Personal information
- Full name: Robert Scott
- Date of birth: 22 February 1953 (age 73)
- Place of birth: Liverpool, England
- Position: Defender

Senior career*
- Years: Team / Apps / (Gls)
- 1970–1976: Wrexham / 19 / (0)
- 1974–1975: → Reading (loan) / 5 / (0)
- 1976–1977: Hartlepool United / 37 / (0)
- 1977–1979: Rochdale / 71 / (3)
- 1979–1986: Crewe Alexandra / 239 / (15)
- 1986: Wrexham / 3 / (0)
- Northwich Victoria
- Total:  / 374 / (18)

= Bob Scott (footballer, born 1953) =

English footballer

Robert Scott (born 22 February 1953) is an English former footballer who played in the Football League for Crewe Alexandra, Hartlepool United, Reading, Rochdale and Wrexham.

==Career==
Scott was born in Liverpool and began his career with Welsh side Wrexham. Scott had spells with Reading, Hartlepool United and Rochdale before joining Crewe Alexandra. Under the management of Dario Gradi Scott developed a feared reputation as a 'lower league hatchet man'. He spent seven years at Crewe making over 250 appearances before ending his career with a short spell back at Wrexham. He also played non-league football with Northwich Victoria and later ran a nightclub called Scott's in Wrexham.

==Style of play==
Throughout his career Scott was known for his tough style of defending which often angered his opponents.

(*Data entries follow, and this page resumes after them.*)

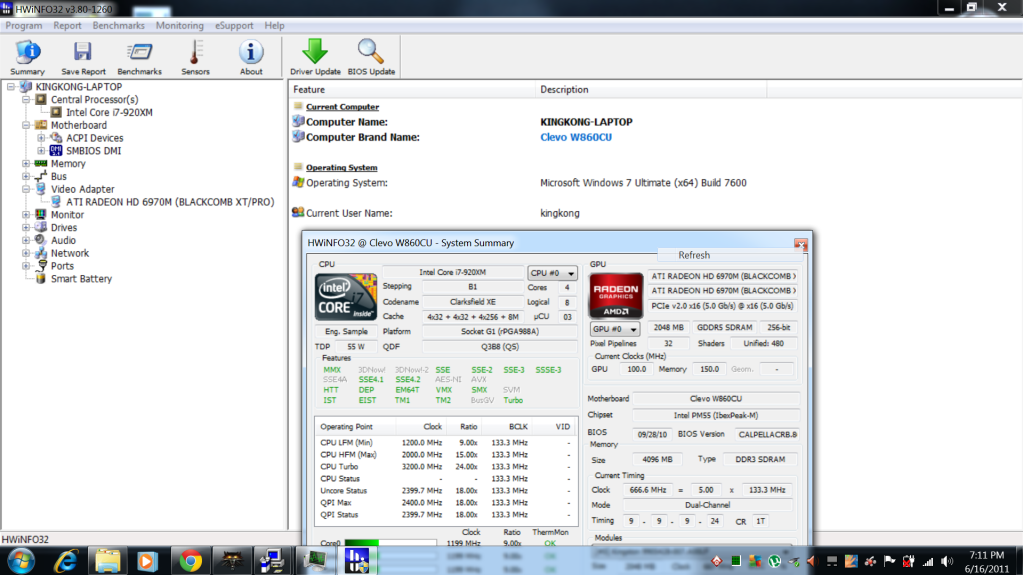Open the GPU #0 selector dropdown
Viewport: 1023px width, 575px height.
point(614,328)
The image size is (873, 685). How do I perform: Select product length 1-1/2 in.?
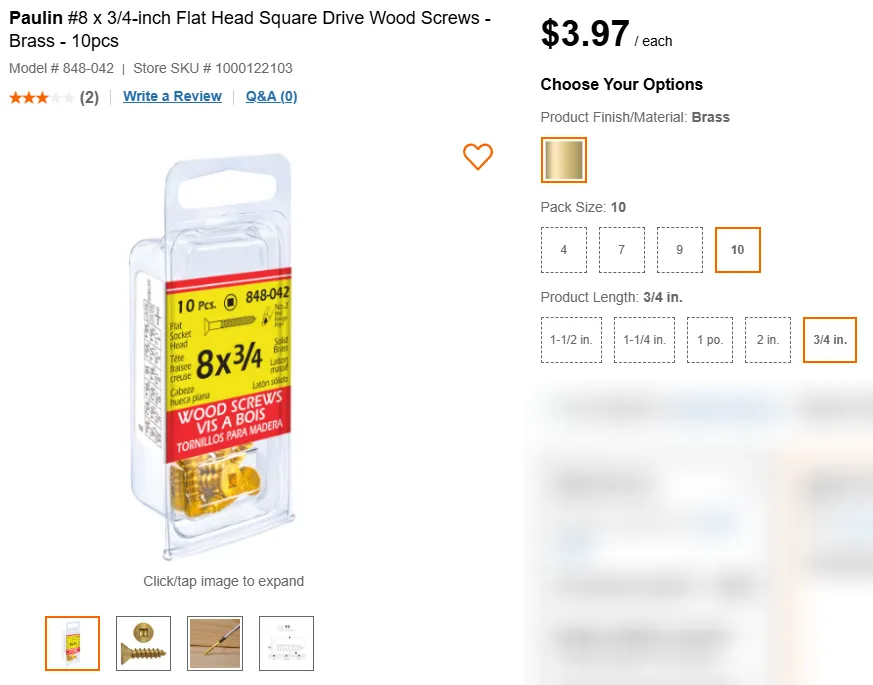click(571, 340)
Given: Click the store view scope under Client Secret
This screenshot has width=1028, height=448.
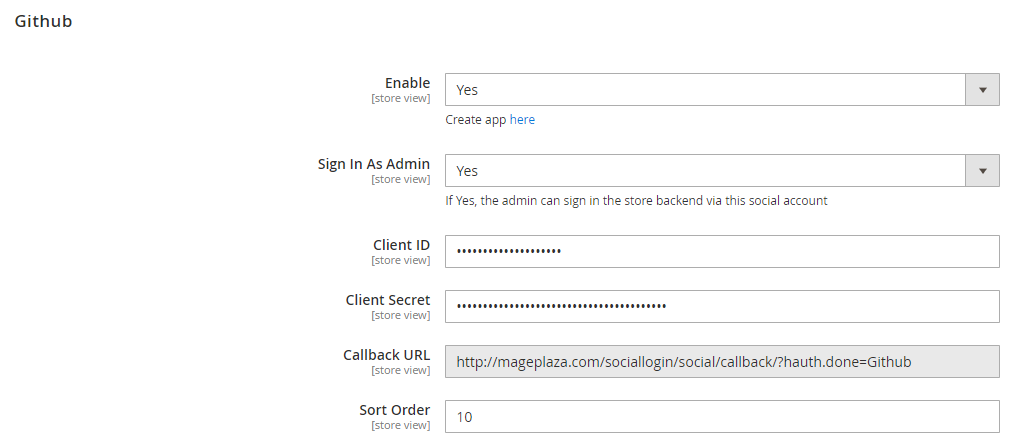Looking at the screenshot, I should pyautogui.click(x=400, y=315).
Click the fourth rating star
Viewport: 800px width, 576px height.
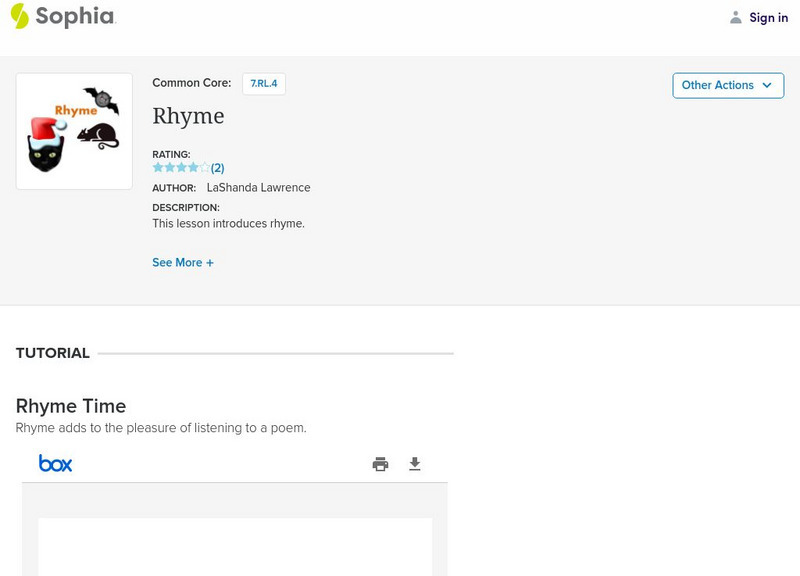point(194,168)
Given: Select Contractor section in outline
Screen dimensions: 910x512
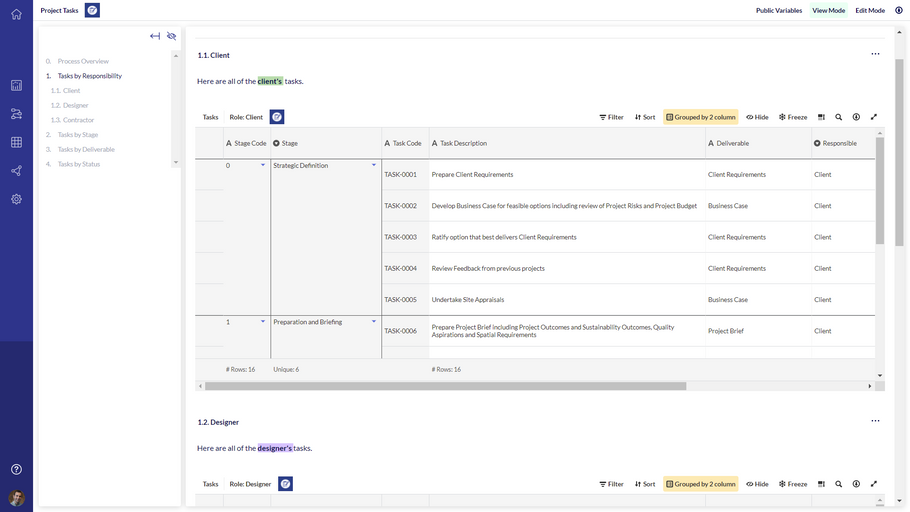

"Halifax was my first club and one day we played Crewe and they had a colossus of a defender called Bob Scott. He was a huge man-mountain with a bushy beard and hands like shovels. Crewe fans reckoned they used to wheel him on to the pitch at Gresty Road. Anyway, he scared the life out of me, because I hadn't learned my craft. It was a man against a boy and the man won. He'd say: 'Touch that ball, son, and I'll break your legs'. He really did hurt me and I remember George Kirby (Halifax manager) telling me in front of the players that I was gutless. I sat in the boot-room at Halifax crying my eyes out after the game. A lot of it was anger that I had let the team down and I vowed it would never happen again. "A few years later I was playing for Rochdale and we had Crewe at Spotland. When I saw Bob Scott's name on the team-sheet all I wanted to do that day was to destroy him. "I was like a man possessed. I had so much pent-up aggression in me. I just had to erase that memory and prove something to myself. "The first tackle I made, I caught him in the back with my knee and said: 'Remember me, Bob? It's pay-back time'. "I absolutely murdered him and they took him off with 20 minutes left. "The following season, Dario Gradi signed me. He told me that Bob Scott had told him to go out and sign this kid called Vernon Allatt because I was scared of nobody. "Bob became one of my best friends at Crewe after that."
— Former Crewe, Halifax and Preston winger Vernon Allatt talks about Bob Scott.